The NRC 10 CFR Part 100 titled Reactor Site Criteria, dated 1962, last amended in 1996, is divided into two subparts applicable to reactors built before 10 January 1997 and for site-related applications submitted on and after such date. The date separation is due to the creation of the new com­bined construction and operation licence (COL), while maintaining the previous system requiring separate construction and operation licences. In both cases a site permit is considered. Regarding population distribution the regulations require that every site must have an exclusion area and a low population zone and a population centre distance.

The exclusion area is formally defined as:

‘that area surrounding the reactor, in which the reactor licensee has the author­ity to determine all activities including exclusion or removal of personnel and property from the area. This area may be traversed by a highway, railroad, or waterway, provided these are not so close to the facility as to interfere with normal operations of the facility and provided appropriate and effective arrangements are made to control traffic on the highway, railroad, or waterway, in case of emergency, to protect the public health and safety.’

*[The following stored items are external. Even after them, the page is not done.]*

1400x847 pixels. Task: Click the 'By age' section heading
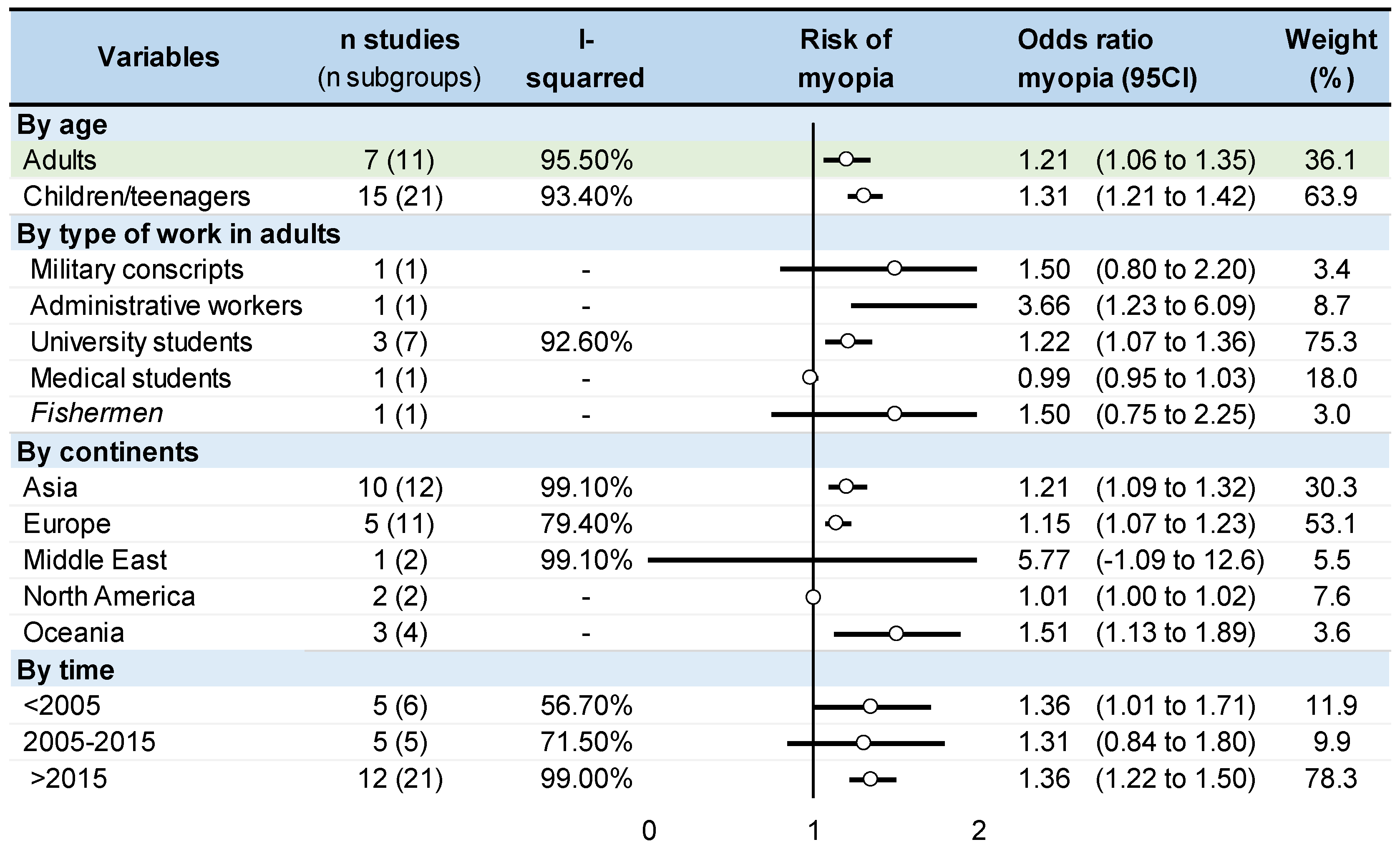pos(62,124)
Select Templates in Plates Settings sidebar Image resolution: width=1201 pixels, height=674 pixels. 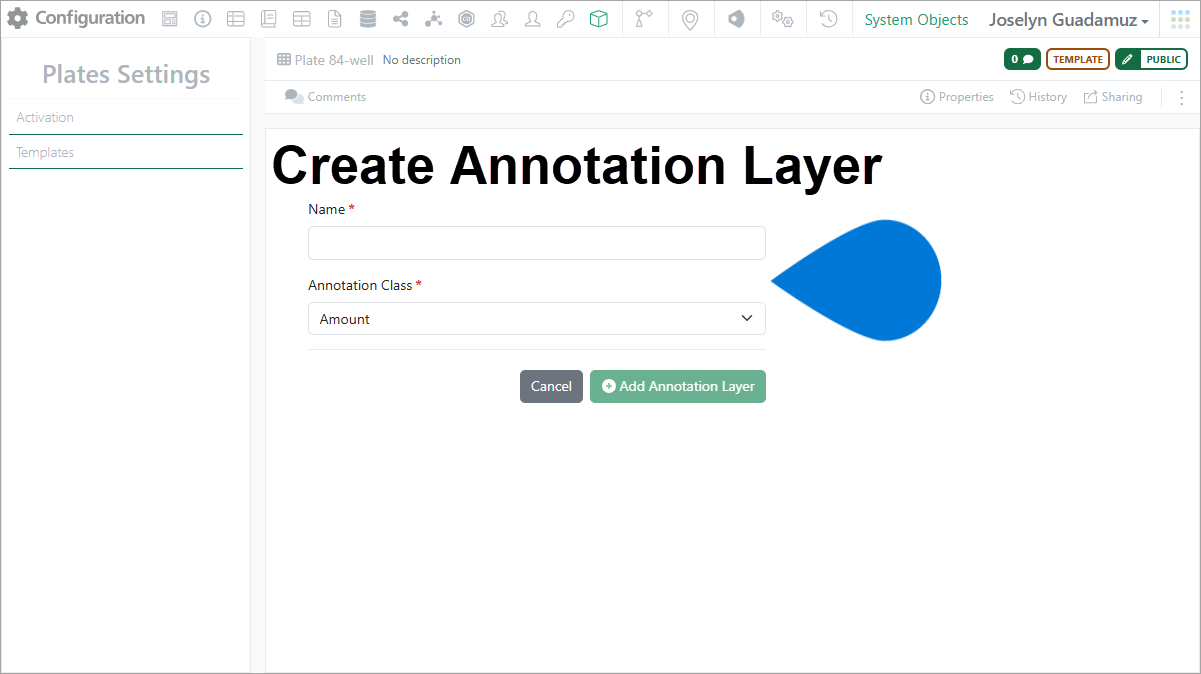point(45,153)
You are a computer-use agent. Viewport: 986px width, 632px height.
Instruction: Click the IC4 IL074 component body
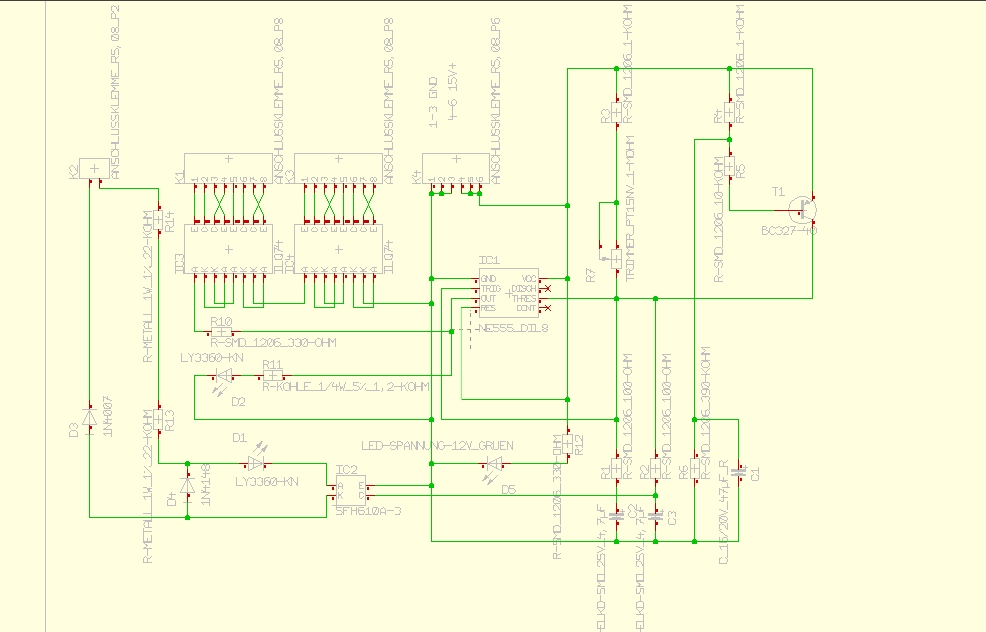[x=338, y=249]
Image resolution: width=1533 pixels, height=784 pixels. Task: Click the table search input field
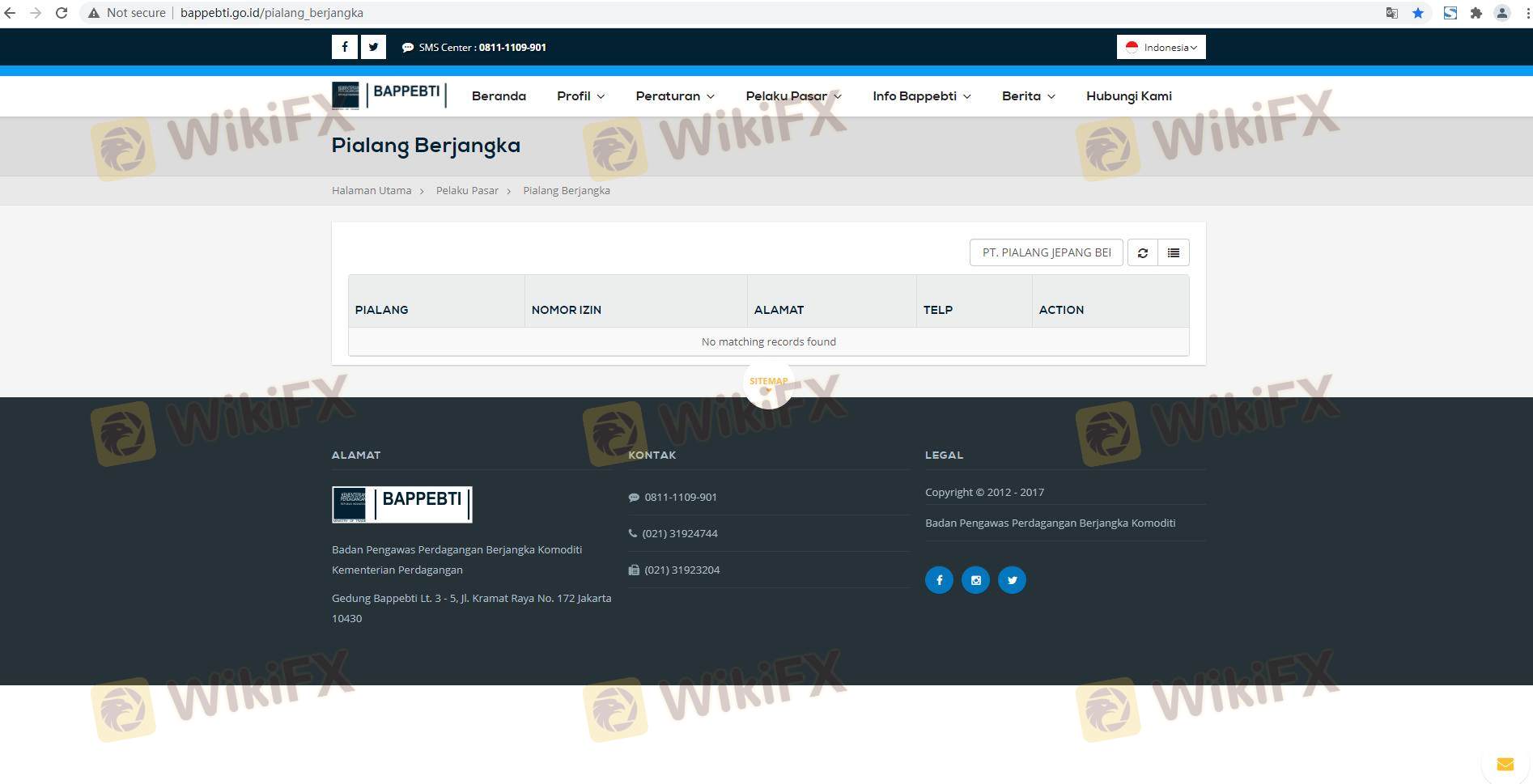pyautogui.click(x=1046, y=252)
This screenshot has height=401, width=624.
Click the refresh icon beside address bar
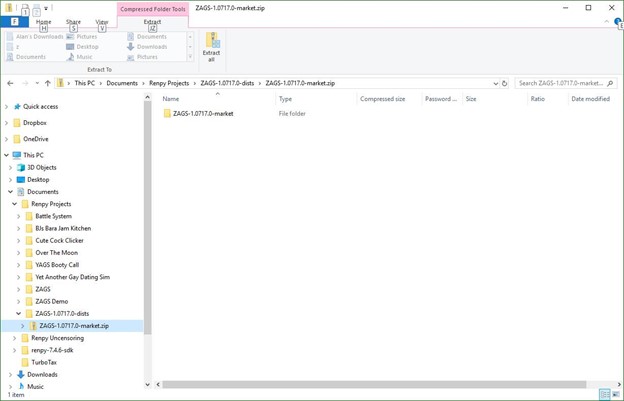[504, 84]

The low population zone is formally defined as:

‘the area immediately surrounding the exclusion area which contains residents, the total number and density of which are such that there is a reasonable prob­ability that appropriate protective measures could be taken in their behalf in the event of a serious accident.’

The population centre distance is defined as:

‘the distance from the reactor to the nearest boundary of a densely populated center containing more than about 25,000 residents.’

It is added that the population centre distance:

‘must be at least one and one-third times the distance from the reactor to the outer boundary of the low population zone.’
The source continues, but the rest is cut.